## INPUT DATA
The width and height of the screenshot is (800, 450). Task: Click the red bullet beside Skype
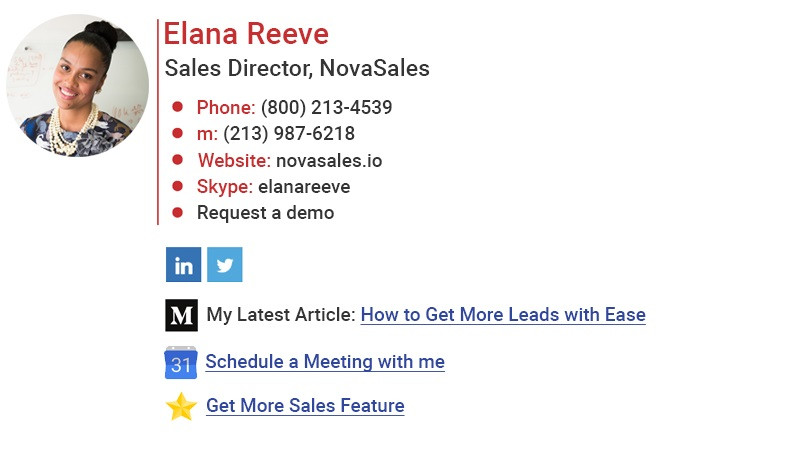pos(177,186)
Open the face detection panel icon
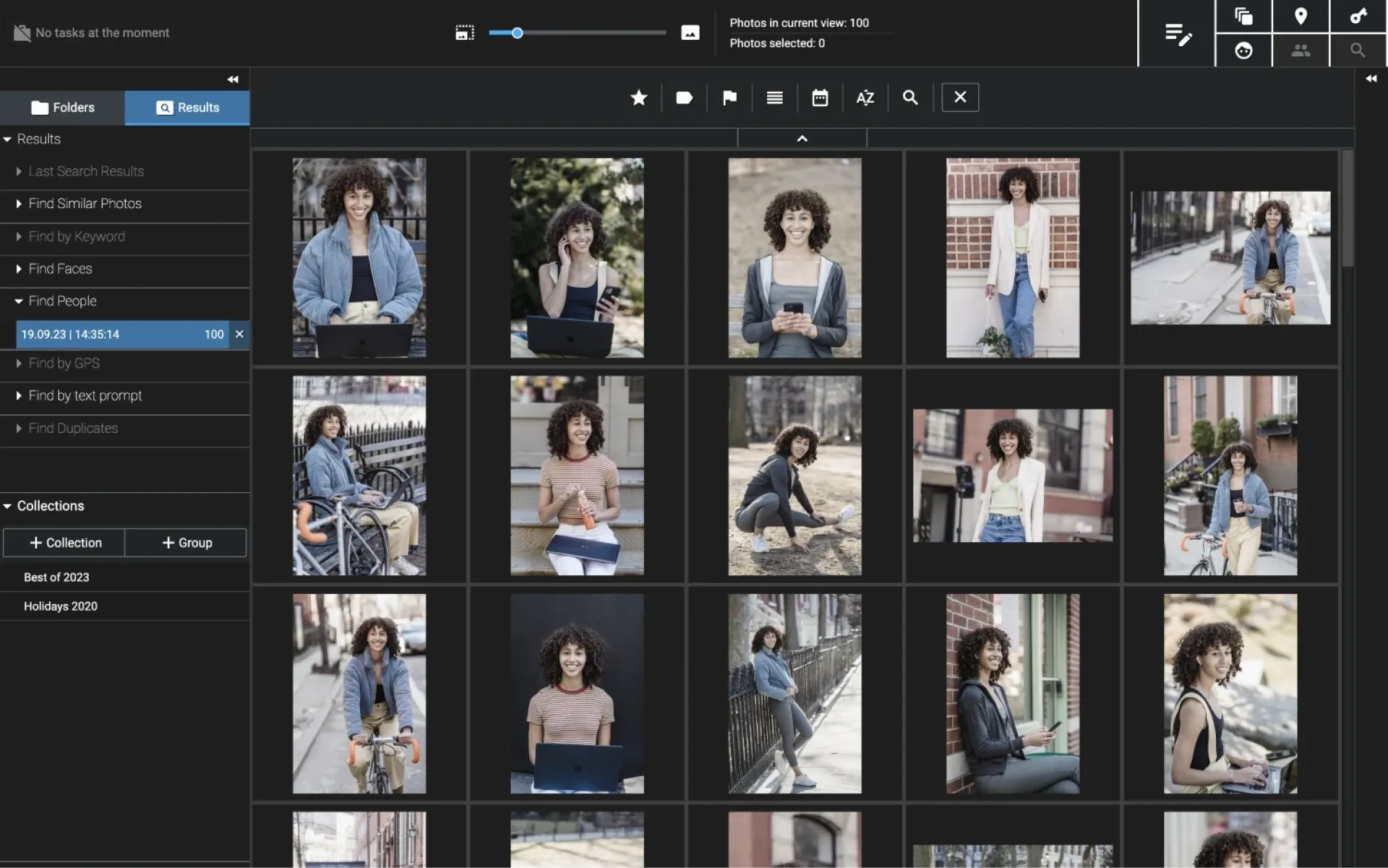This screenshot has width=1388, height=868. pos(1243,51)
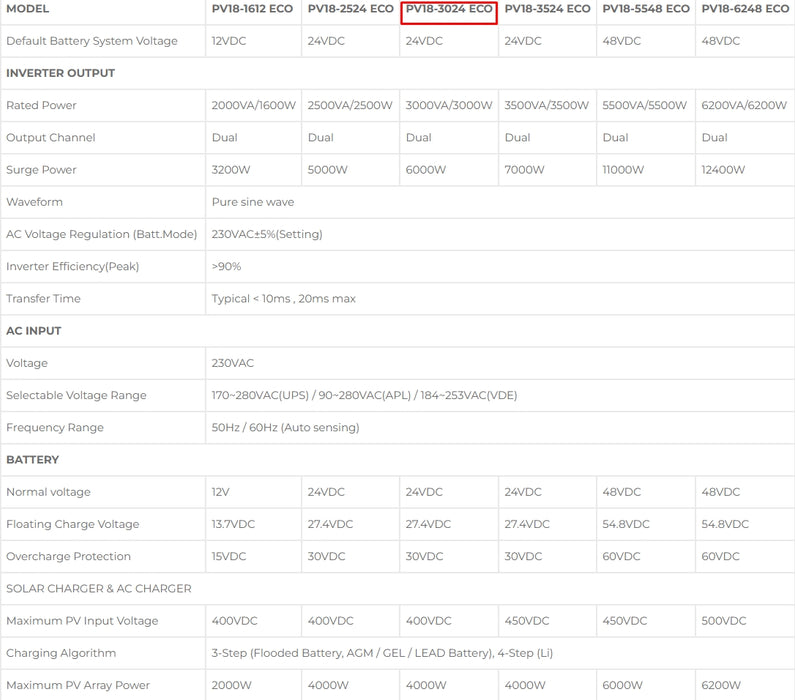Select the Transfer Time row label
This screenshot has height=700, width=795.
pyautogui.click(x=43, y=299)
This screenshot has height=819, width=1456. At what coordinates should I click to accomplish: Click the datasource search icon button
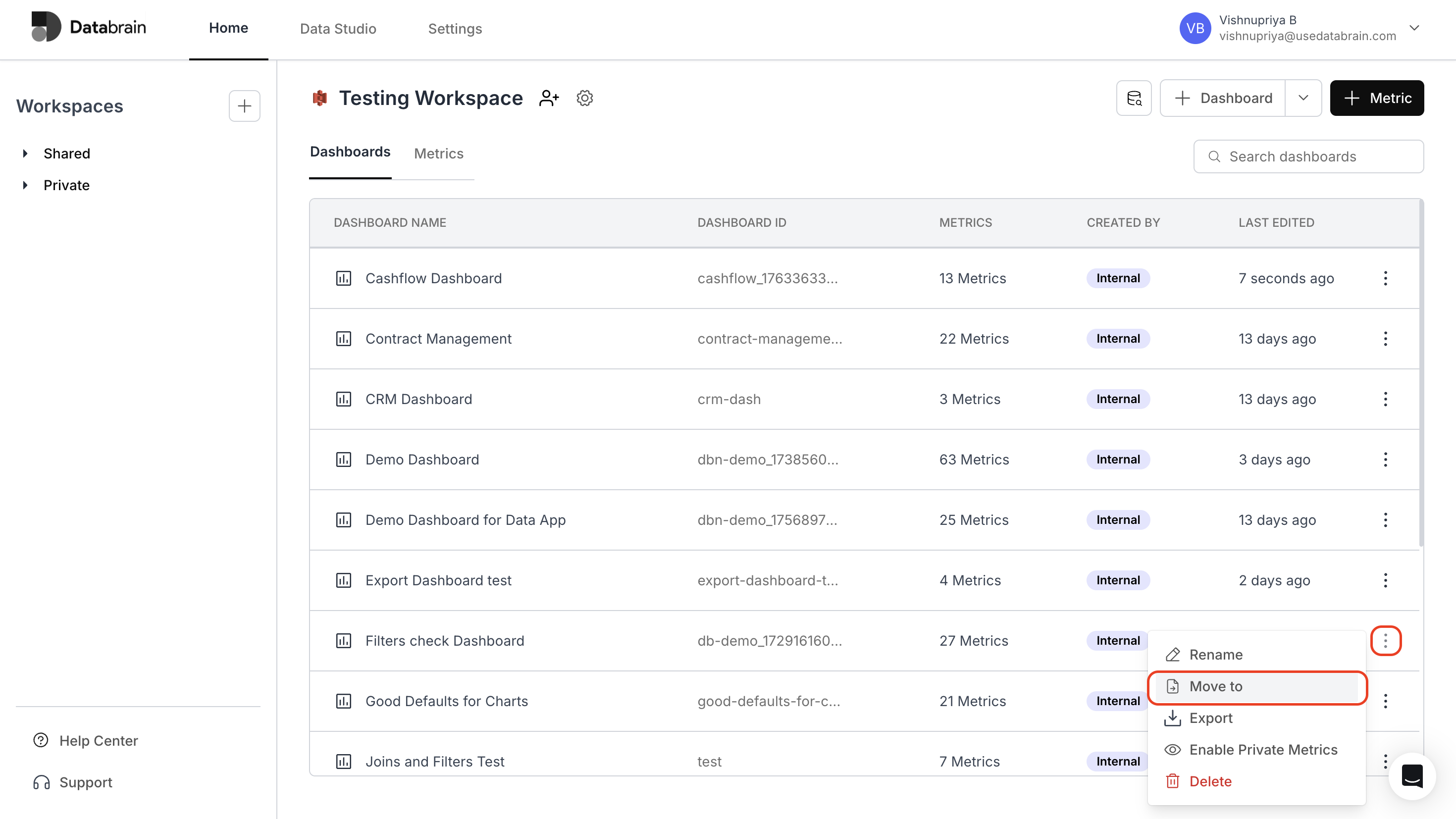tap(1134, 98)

## REQUIRED TASK
Rewrite the rows above, changing every "icon" to "symbol" and keeping everything else the same. Omit the pictures from your answer.

## SOLUTION FOR THIS PROBLEM
The width and height of the screenshot is (800, 450). Task: Click the red bullet beside Skype
pos(177,186)
Open the face detection panel symbol
This screenshot has width=1388, height=868. pos(1243,51)
Select the Transfer Time row label
This screenshot has height=700, width=795.
pyautogui.click(x=43, y=299)
This screenshot has height=819, width=1456. At what coordinates should I click to accomplish: Click the datasource search symbol button
tap(1134, 98)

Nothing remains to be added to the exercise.